> YOUR OBJECTIVE:
Copy every one of the records below word for word.

> MATERIAL TO PROCESS:
--

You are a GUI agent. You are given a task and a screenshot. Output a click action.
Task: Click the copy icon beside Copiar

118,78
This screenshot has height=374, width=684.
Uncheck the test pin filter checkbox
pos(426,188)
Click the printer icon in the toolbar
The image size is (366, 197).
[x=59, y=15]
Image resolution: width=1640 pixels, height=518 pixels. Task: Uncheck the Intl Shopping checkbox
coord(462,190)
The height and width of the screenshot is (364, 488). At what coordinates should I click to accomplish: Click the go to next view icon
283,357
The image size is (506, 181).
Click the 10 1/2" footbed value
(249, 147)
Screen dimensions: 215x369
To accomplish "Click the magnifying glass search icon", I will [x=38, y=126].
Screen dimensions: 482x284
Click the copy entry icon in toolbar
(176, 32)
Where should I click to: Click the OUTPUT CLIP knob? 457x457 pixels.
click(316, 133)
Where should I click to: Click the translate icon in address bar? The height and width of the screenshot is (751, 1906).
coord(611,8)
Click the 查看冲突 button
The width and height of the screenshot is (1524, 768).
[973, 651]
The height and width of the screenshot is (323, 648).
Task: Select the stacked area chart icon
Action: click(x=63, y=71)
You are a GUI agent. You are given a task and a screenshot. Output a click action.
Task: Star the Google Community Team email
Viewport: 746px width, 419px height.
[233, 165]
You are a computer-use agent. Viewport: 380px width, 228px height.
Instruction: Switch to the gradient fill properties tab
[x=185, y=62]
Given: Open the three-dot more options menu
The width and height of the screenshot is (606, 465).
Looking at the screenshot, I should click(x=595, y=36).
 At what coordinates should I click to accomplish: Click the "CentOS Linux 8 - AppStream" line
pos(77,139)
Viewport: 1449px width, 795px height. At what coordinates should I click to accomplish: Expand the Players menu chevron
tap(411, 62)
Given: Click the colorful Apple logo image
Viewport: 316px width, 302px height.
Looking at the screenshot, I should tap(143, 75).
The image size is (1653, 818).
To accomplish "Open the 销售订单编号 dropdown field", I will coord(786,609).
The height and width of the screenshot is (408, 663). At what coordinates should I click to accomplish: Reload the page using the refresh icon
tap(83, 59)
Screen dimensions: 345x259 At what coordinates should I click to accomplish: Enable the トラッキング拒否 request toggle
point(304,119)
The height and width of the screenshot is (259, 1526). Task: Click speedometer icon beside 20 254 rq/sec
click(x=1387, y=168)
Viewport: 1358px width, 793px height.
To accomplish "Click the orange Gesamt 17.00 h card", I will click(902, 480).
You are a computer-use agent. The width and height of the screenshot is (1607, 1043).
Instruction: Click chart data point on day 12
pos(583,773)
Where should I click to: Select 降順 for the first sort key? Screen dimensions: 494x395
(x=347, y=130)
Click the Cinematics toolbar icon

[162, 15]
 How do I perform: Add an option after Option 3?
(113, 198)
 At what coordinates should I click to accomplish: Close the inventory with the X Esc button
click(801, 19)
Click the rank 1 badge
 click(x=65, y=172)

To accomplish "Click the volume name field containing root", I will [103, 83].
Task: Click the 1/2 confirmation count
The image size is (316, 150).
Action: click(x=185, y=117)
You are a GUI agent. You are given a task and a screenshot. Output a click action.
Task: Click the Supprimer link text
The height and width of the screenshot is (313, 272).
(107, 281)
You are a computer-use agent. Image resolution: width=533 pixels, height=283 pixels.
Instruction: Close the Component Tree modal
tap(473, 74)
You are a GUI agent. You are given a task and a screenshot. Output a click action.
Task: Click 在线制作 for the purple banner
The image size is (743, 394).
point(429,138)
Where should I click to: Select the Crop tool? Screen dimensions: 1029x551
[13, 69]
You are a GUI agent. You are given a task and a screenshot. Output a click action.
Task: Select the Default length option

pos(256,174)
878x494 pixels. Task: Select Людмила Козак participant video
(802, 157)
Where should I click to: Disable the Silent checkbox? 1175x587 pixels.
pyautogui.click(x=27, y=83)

--

> PROBLEM SOLUTION:
You are a GUI agent. You are given a task and a screenshot. Output a click action.
Task: Click the copy icon beside Copiar

118,78
This screenshot has height=374, width=684.
Uncheck the test pin filter checkbox
pos(426,188)
Click the printer icon in the toolbar
The image size is (366, 197).
[x=59, y=15]
Image resolution: width=1640 pixels, height=518 pixels. Task: Uncheck the Intl Shopping checkbox
coord(462,190)
The height and width of the screenshot is (364, 488). At what coordinates should I click to accomplish: Click the go to next view icon
283,357
The image size is (506, 181).
Click the 10 1/2" footbed value
(249, 147)
Screen dimensions: 215x369
To accomplish "Click the magnifying glass search icon", I will [x=38, y=126].
Screen dimensions: 482x284
Click the copy entry icon in toolbar
(176, 32)
Where should I click to: Click the OUTPUT CLIP knob? 457x457 pixels.
click(316, 133)
Where should I click to: Click the translate icon in address bar? The height and width of the screenshot is (751, 1906).
coord(611,8)
Click the 查看冲突 button
The width and height of the screenshot is (1524, 768).
[973, 651]
The height and width of the screenshot is (323, 648).
Task: Select the stacked area chart icon
Action: click(x=63, y=71)
You are a GUI agent. You are given a task and a screenshot. Output a click action.
Task: Star the Google Community Team email
Viewport: 746px width, 419px height.
[233, 165]
You are a computer-use agent. Viewport: 380px width, 228px height.
Instruction: Switch to the gradient fill properties tab
[x=185, y=62]
Given: Open the three-dot more options menu
The width and height of the screenshot is (606, 465).
Looking at the screenshot, I should click(x=595, y=36).
 At what coordinates should I click to accomplish: Click the "CentOS Linux 8 - AppStream" line
pos(77,139)
Viewport: 1449px width, 795px height. At what coordinates should I click to accomplish: Expand the Players menu chevron
tap(411, 62)
Given: Click the colorful Apple logo image
Viewport: 316px width, 302px height.
Looking at the screenshot, I should tap(143, 75).
The image size is (1653, 818).
To accomplish "Open the 销售订单编号 dropdown field", I will coord(786,609).
The height and width of the screenshot is (408, 663). At what coordinates should I click to accomplish: Reload the page using the refresh icon
tap(83, 59)
Screen dimensions: 345x259 At what coordinates should I click to accomplish: Enable the トラッキング拒否 request toggle
point(304,119)
The height and width of the screenshot is (259, 1526). Task: Click speedometer icon beside 20 254 rq/sec
click(x=1387, y=168)
Viewport: 1358px width, 793px height.
To accomplish "Click the orange Gesamt 17.00 h card", I will click(902, 480).
You are a computer-use agent. The width and height of the screenshot is (1607, 1043).
Instruction: Click chart data point on day 12
pos(583,773)
Where should I click to: Select 降順 for the first sort key? Screen dimensions: 494x395
(x=347, y=130)
Click the Cinematics toolbar icon

[162, 15]
 How do I perform: Add an option after Option 3?
(113, 198)
 At what coordinates should I click to accomplish: Close the inventory with the X Esc button
click(801, 19)
Click the rank 1 badge
 click(x=65, y=172)

To accomplish "Click the volume name field containing root", I will [103, 83].
Task: Click the 1/2 confirmation count
The image size is (316, 150).
Action: click(x=185, y=117)
You are a GUI agent. You are given a task and a screenshot. Output a click action.
Task: Click the Supprimer link text
The height and width of the screenshot is (313, 272).
(107, 281)
You are a computer-use agent. Image resolution: width=533 pixels, height=283 pixels.
Instruction: Close the Component Tree modal
tap(473, 74)
You are a GUI agent. You are given a task and a screenshot. Output a click action.
Task: Click 在线制作 for the purple banner
The image size is (743, 394).
point(429,138)
Where should I click to: Select the Crop tool? Screen dimensions: 1029x551
[13, 69]
You are a GUI agent. You are given a task and a screenshot. Output a click action.
Task: Select the Default length option

pos(256,174)
878x494 pixels. Task: Select Людмила Козак participant video
(802, 157)
Where should I click to: Disable the Silent checkbox? 1175x587 pixels.
pyautogui.click(x=27, y=83)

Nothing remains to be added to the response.